Photo by Karl Nielsen

Few would disagree that the Bay Area needs housing, as residents reckon with homelessness or leave the region for more affordable outlying areas. Where to put that housing, on the other hand, seems to be the million-dollar question. As the Regional Housing Needs Allocation (RHNA) cycle holds public hearings this month on appeals from 28 different jurisdictions about their assigned housing targets, a push-and-pull between cities, counties, and stakeholders is poised to determine the availability of housing and the future of equity and inclusion in a notoriously segregated region.

Since a 1969 statewide mandate that local governments provide for the housing needs of all residents, regardless of income, the Association of Bay Area Governments has conducted the RHNA cycle every eight years to determine the necessary housing that must be allocated to each city and county in the region. Last May, the Association’s Executive Board approved the draft plan for the Bay Area, allocating 441,176 new housing units across the income spectrum.

Cities and counties had until July 9th to submit appeals and a comment period followed until the end of August. 27 different jurisdictions submitted an appeal (Sonoma County submitted two separate appeals, for 28 total), some asking for as much as an 80% reduction in total allocation.
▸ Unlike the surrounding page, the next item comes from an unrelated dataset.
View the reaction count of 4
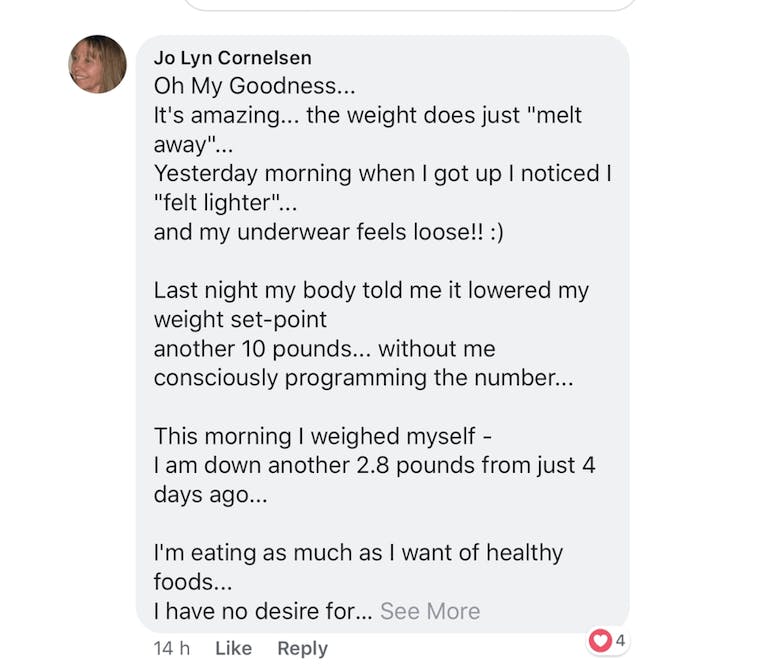 620,641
All told, the combined appeals asked for a reduction in 23,597 housing units, amounting to about a 40% reduction.

If the numbers seem high for these jurisdictions, it may be because previous RHNA cycles have not done enough to address the mounting housing crisis across the Bay. Michael Lane, State Policy Director at SPUR, says that the current allocations jurisdictions find burdensome are “a reckoning, based on all the housing we didn’t build over the last decades.”

Many appeals leverage the climate crisis when backing their argument for reduced allocations. Sea level rise, wildfire risk, and lack of water/water infrastructure all figure prominently. However, according to Lane, these arguments don’t hold water, so to speak. “The existing housing stock is where we see greater water inefficiency,” he explains. “Newer homes are much more water and energy efficient.” For example, “You don’t have large lawns in multifamily developments.”
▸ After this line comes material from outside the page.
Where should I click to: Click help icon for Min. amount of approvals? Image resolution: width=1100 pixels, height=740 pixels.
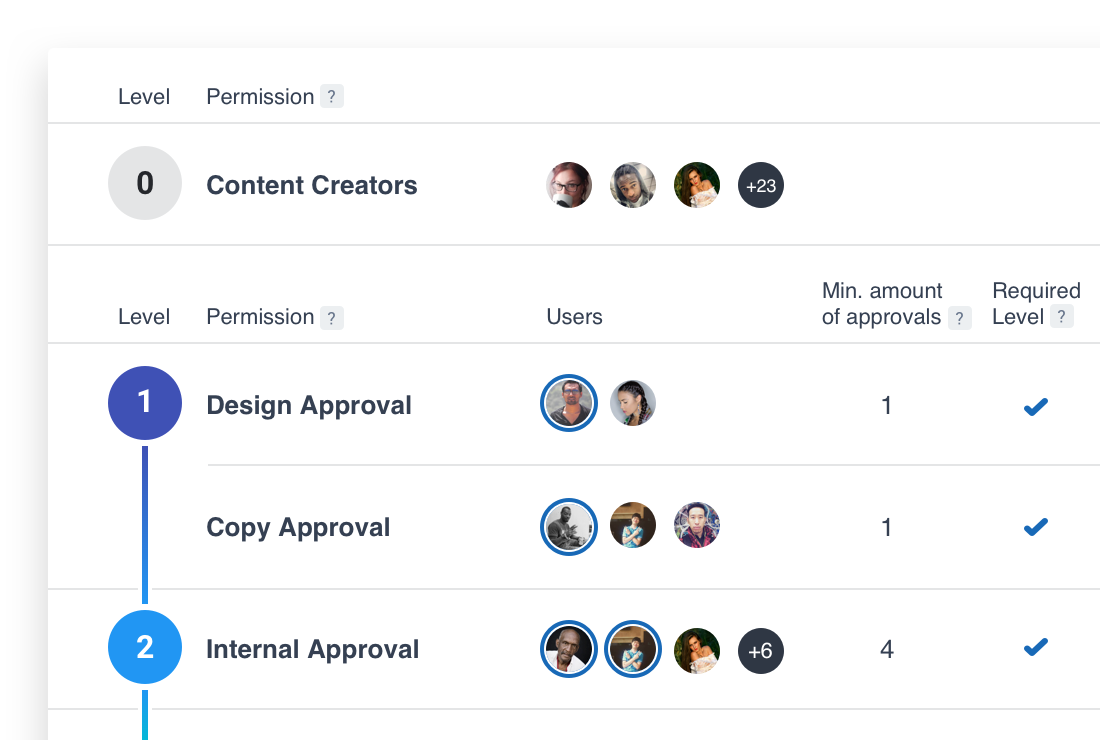[x=960, y=318]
Furthermore, the climate crisis is a global system. Pricing people out of the Bay Area to avoid over-burdening local resources may only exacerbate the local consequences. Ken Kirkey, Chief Partnership Officer of All Home, believes that pricing Bay Area residents out to San Joaquin County, for example, may take an even greater toll on the state’s water supply than were they to remain in the Bay Area. “Those areas require both more water use per capita and more heating and cooling,” he says. Residents of outlying regions often end up commuting to work in the Bay Area anyway, adding an additional carbon strain on the atmosphere.

Photo by Karl Nielsen

The appeals process is ongoing. The Association of Bay Area Governments (ABAG) is holding public hearings every Friday until the end of October. Regardless of whether or not the appeals are upheld, the number of units mandated by the state needs to be met. In other words, if a certain city or county’s appeal is upheld, that reduction would be absorbed by the remainder.

That many of the appeals come from some of the wealthiest jurisdictions in the Bay Area presents a tricky equity and inclusion problem. The Fair Housing Act, part of the Civil Rights Act of 1968, stipulates that efforts be made to “affirmatively further fair housing,” or provide fair housing access for all historically discriminated against demographics. “Low and very low income categories are disproportionately people of color,” says Kirkey. “If jurisdictions are building little or no housing in those categories, then the impacts are most severe for black and latino people in the region.”

Of the roughly 1 million Bay Area residents in Extremely Low-Income housing, about half of them are working in the service industry, security, janitorial “jobs that make an urban place work,” says Kirkey, yet “they cannot afford to live here and are at high risk of homelessness. Failing to build for them is by definition an affordability issue.”

Housing availability issues aren’t limited to urban and suburban areas. The wine industry is heavily dependent upon agricultural and hospitality workers (for the region’s powerful tourism economy), but they have few local housing options. “We want to preserve farm country, but need to make sure workers can live near those jobs,” Lane says. “That kind of jobs/housing balance is critical even in the more suburban and rural parts of the Bay Area.

The outcome of the appeals process remains to be seen. Once all the public hearings are concluded, ABAG will ratify a final determination and, in December, will hold a public hearing to adopt the RHNA plan. By then, it should hopefully be clearer whether the Bay Area has an effective roadmap for a more affordable and inclusive future.